• **YOUR ASSIGNMENT**: Copy out every line below without alteration.

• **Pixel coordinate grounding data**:
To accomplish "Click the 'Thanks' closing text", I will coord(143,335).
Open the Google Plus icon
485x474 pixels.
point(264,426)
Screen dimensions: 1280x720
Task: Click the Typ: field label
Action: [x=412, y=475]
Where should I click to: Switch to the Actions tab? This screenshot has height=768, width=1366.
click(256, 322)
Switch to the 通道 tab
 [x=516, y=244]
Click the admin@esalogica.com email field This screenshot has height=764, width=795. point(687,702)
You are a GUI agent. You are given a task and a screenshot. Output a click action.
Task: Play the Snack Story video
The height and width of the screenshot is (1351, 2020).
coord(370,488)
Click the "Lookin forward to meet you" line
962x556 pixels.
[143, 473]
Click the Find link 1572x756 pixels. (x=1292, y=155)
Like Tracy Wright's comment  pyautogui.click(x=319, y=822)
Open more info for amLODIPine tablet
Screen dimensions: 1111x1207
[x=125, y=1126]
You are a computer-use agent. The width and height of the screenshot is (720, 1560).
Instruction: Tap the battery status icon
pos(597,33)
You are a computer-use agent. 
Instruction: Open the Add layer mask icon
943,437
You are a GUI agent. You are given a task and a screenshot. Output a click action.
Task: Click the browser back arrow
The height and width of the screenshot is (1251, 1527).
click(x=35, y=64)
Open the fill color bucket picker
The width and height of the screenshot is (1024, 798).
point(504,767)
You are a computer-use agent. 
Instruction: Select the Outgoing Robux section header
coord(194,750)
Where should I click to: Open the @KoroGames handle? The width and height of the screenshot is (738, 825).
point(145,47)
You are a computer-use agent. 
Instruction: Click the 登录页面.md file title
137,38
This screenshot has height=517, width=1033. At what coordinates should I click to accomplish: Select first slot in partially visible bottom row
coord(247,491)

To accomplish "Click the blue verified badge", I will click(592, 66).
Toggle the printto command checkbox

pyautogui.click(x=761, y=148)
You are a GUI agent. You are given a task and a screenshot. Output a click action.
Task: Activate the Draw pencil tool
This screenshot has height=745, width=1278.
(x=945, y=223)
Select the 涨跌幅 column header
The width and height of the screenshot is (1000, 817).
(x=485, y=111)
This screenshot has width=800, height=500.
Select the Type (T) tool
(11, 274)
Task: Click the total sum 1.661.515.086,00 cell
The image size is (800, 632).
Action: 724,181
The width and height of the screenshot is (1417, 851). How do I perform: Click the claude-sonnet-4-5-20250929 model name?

• **SOLUTION**:
To accomplish "Click the 'Thanks' closing text", I will coord(143,335).
Open the Google Plus icon
485x474 pixels.
point(264,426)
Screen dimensions: 1280x720
Task: Click the Typ: field label
Action: [x=412, y=475]
Where should I click to: Switch to the Actions tab? This screenshot has height=768, width=1366.
click(256, 322)
Switch to the 通道 tab
 [x=516, y=244]
Click the admin@esalogica.com email field This screenshot has height=764, width=795. point(687,702)
You are a GUI agent. You are given a task and a screenshot. Output a click action.
Task: Play the Snack Story video
The height and width of the screenshot is (1351, 2020).
coord(370,488)
Click the "Lookin forward to meet you" line
962x556 pixels.
[143, 473]
Click the Find link 1572x756 pixels. (x=1292, y=155)
Like Tracy Wright's comment  pyautogui.click(x=319, y=822)
Open more info for amLODIPine tablet
Screen dimensions: 1111x1207
[x=125, y=1126]
You are a computer-use agent. The width and height of the screenshot is (720, 1560).
Instruction: Tap the battery status icon
pos(597,33)
You are a computer-use agent. 
Instruction: Open the Add layer mask icon
943,437
You are a GUI agent. You are given a task and a screenshot. Output a click action.
Task: Click the browser back arrow
The height and width of the screenshot is (1251, 1527).
click(x=35, y=64)
Open the fill color bucket picker
The width and height of the screenshot is (1024, 798).
point(504,767)
You are a computer-use agent. 
Instruction: Select the Outgoing Robux section header
coord(194,750)
Where should I click to: Open the @KoroGames handle? The width and height of the screenshot is (738, 825).
point(145,47)
You are a computer-use agent. 
Instruction: Click the 登录页面.md file title
137,38
This screenshot has height=517, width=1033. At what coordinates should I click to accomplish: Select first slot in partially visible bottom row
coord(247,491)

To accomplish "Click the blue verified badge", I will click(592, 66).
Toggle the printto command checkbox

pyautogui.click(x=761, y=148)
You are a GUI agent. You are given a task and a screenshot. Output a click action.
Task: Activate the Draw pencil tool
This screenshot has height=745, width=1278.
(x=945, y=223)
Select the 涨跌幅 column header
The width and height of the screenshot is (1000, 817).
(x=485, y=111)
This screenshot has width=800, height=500.
Select the Type (T) tool
(11, 274)
Task: Click the total sum 1.661.515.086,00 cell
The image size is (800, 632).
Action: 724,181
The width and height of the screenshot is (1417, 851). How do I perform: Click the claude-sonnet-4-5-20250929 model name?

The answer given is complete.